I have attended orientation. I have been finger-printed. I have filled out background check release forms. I have had a drug test. I ordered my books. I received a stethoscope. I picked out scrubs. I am shopping for non-skid, non-porous shoes. I have had a second set of transcripts sent. I have gotten my TB skin test. I have made sure all my shots are updated. I got physical forms filled out. I have my carpool organized.
I am ready for Nursing School!
I attended orientation a week ago. Most of it was preparing us emotionally, physically, and mentally for the stress and pressure of the upcoming four semesters. I have been told it will take sixty to seventy hours of study time outside of class to do well. I have been told there will be times in which I will think I won't make it. I have been told there will be nothing happening in my life over the next sixteen weeks other than my schooling. I have been told this will consume my life.
I am excited to pursue excellence to my God's great glory over these next sixteen weeks. I look forward to Pharmacology, Fundamentals, Medication Calculation, Clinicals and Sim Lab. I am finally on the downhill slope of my schooling where I am able to pursue my passion. I get to express my passion for people as well as the inner workings of the human body by showing compassion, by sharing joy and by loving well.
My passion for people and the human body is fueled by a much deeper passion: my precious Savior, Jesus Christ. He is the one who sustains me day by day. He is the one who has created me and given me the passions I have pursued. He is the one who has enabled me to be at SFCC this semester. He is the one who has sovereignly placed every other student there this semester. Over the next sixteen weeks, I get to study, work, and encourage thirty two peers. We are going to be forced to live life together. I could not be more excited about this.

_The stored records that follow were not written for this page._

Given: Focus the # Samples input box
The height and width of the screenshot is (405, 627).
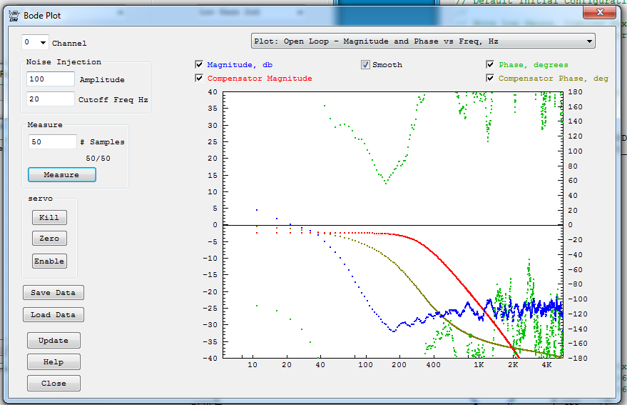Looking at the screenshot, I should tap(52, 142).
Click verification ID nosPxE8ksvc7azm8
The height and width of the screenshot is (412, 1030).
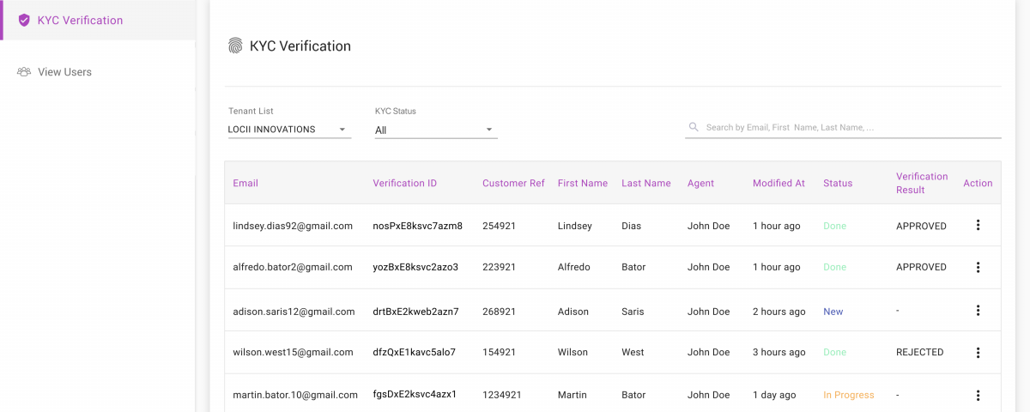(417, 226)
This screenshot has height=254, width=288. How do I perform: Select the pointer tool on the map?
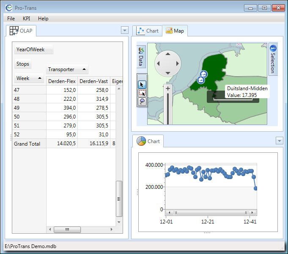tap(142, 85)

At UNM, I would attend my classes. I would sit alone. I would seek as little interaction as possible. God, beginning fall 2010, had different plans for my time at UNM. There was a girl in three of my classes--one of those requiring a study group. I was forced to interact; this was God's grace. Kendra and I became quick friends as many of our interests intersected and overlapped. She was not a believer. This was the first unbeliever that I interacted with enough to call a friend. We studied together. We rode the bus home together. We figured out how the heart and lungs functioned together. Because of the relationship built, I could talk about the gospel. I asked what purpose she had in her life if she knew nothing after death. That conversation changed my life. I hope it changed hers.

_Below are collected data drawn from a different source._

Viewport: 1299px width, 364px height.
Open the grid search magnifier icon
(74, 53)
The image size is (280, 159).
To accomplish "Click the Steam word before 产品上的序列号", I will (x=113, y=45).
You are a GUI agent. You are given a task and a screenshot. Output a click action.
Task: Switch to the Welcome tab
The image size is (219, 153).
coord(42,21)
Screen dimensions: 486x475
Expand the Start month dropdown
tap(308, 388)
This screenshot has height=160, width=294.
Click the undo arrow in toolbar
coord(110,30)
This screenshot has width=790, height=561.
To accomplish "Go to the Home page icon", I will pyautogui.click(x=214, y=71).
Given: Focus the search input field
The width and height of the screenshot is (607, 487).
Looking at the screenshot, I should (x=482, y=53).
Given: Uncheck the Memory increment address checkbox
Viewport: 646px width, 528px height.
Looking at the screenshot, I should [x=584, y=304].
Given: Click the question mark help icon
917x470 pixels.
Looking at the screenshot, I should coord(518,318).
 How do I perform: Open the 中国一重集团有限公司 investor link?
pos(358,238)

This semester, as I switch schools, I am going to be sharing life with thirty two nursing students over the next two years. I am carpooling with two of them. I am doing clinicals with eight others. I am interacting with the entire group four times a week.

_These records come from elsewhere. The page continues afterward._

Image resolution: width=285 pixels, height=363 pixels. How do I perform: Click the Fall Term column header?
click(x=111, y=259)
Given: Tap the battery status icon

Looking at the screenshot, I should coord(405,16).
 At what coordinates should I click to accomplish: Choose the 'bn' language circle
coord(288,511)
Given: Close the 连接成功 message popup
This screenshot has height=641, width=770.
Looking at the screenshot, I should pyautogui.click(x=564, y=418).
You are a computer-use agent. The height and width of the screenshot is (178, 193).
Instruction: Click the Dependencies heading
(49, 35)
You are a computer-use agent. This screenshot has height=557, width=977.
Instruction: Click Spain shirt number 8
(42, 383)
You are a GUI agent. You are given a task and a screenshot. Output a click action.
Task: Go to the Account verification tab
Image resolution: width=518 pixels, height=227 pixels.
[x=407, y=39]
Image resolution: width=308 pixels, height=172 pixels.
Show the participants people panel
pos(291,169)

My heart has an excited expectancy as I look to these next two years. There will be times where I am broken and exhausted and think I cannot go on. There will most likely be times where my heart is starved for fellowship. There will be times where I will be discontent before my God because I don't like where I am at the moment. In such times, I pray and hope the gospel is brought back into focus. May the gospel exude from me by God's grace alone to these thirty two students. I pray they see a difference. I pray they see Christ. I pray that in my weakness, His strength is seen. I pray that I direct every ounce of ability back to my Creator who gave it to me. I pray His name is on my lips. May these students know Him. Excited expectancy is what I call it. Excited expectancy for all God is going to do in, through but mostly in spite of me. I am so excited to be able to watch.